- **Provided text**:
Holden's sister, Phoebe, challenges him.  She wants him to name one good thing in his life.  One thing that makes him happy.  And he can't really do it.  It takes him almost two pages before he answers her.

I understand where Holden is coming from.  It's difficult to concentrate on something positive when you're overwhelmed.  It's like the old saying, "You can't see the forest through the trees."  There's too many trees in my way, blocking my view.  I can't see the big picture, whatever that big picture is supposed to be.

However, Phoebe's little challenge is a good one.  There's always something good to focus on.  It's just a matter of redirecting your thoughts.  Instead of bills or car problems or housework or schoolwork, I need to think of one thing that I like.  A lot.

Last night, I went to a poetry reading at the university.  The poet is a friend of mine, someone I was in graduate school with.  He's a great writer, and a fantastic reader.  There were so many people at the reading that the university had to bring in more chairs, open up the next room, and change the sound system to accommodate everybody.

- **Extracted material**:
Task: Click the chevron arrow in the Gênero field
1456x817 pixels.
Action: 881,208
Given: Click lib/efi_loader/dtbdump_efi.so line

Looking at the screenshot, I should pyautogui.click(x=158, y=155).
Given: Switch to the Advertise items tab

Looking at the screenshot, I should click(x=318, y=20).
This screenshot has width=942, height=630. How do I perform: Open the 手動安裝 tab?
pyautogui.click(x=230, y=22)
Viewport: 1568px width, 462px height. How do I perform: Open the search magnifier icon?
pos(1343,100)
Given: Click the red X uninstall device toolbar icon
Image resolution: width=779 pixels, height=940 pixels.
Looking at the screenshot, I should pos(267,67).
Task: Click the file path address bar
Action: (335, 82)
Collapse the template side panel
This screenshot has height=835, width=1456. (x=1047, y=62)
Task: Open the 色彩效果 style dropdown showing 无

- **Exercise goal**: In the passage about Phoebe's challenge, what did the university have to do to fit everyone at the poetry reading? Please rely only on the passage about Phoebe's challenge.

- **Answer for the task**: It had to bring in more chairs, open up the next room, and change the sound system.